____ PROVIDED INFORMATION

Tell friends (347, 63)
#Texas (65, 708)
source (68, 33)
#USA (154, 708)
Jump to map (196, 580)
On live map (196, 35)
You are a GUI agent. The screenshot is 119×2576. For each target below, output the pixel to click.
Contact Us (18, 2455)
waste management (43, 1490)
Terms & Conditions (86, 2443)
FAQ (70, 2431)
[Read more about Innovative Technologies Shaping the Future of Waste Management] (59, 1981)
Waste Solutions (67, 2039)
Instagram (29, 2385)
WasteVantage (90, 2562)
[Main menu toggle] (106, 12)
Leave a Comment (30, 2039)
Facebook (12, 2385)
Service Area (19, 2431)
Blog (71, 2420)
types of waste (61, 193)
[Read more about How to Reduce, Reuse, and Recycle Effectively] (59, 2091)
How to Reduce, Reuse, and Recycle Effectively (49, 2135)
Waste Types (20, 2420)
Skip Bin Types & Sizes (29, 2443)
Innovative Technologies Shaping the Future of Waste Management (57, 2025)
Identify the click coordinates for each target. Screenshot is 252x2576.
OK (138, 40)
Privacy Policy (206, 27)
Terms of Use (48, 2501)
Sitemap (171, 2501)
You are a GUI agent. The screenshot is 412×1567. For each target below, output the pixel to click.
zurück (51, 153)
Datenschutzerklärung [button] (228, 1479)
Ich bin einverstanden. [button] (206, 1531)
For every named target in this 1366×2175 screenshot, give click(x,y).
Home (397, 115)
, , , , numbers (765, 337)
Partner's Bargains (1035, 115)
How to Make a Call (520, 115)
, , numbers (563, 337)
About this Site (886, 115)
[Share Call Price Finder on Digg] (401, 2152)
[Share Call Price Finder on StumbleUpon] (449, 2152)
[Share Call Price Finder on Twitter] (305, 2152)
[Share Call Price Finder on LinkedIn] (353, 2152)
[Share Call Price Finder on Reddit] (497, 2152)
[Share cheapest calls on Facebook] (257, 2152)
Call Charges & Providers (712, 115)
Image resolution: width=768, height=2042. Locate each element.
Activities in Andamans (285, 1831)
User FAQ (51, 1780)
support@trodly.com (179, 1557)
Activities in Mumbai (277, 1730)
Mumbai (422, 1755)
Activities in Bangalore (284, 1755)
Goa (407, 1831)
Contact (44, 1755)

________

The answer should be a bare number: how many lines of the material above include "Technologies".

- PROBLEM SOLUTION -
2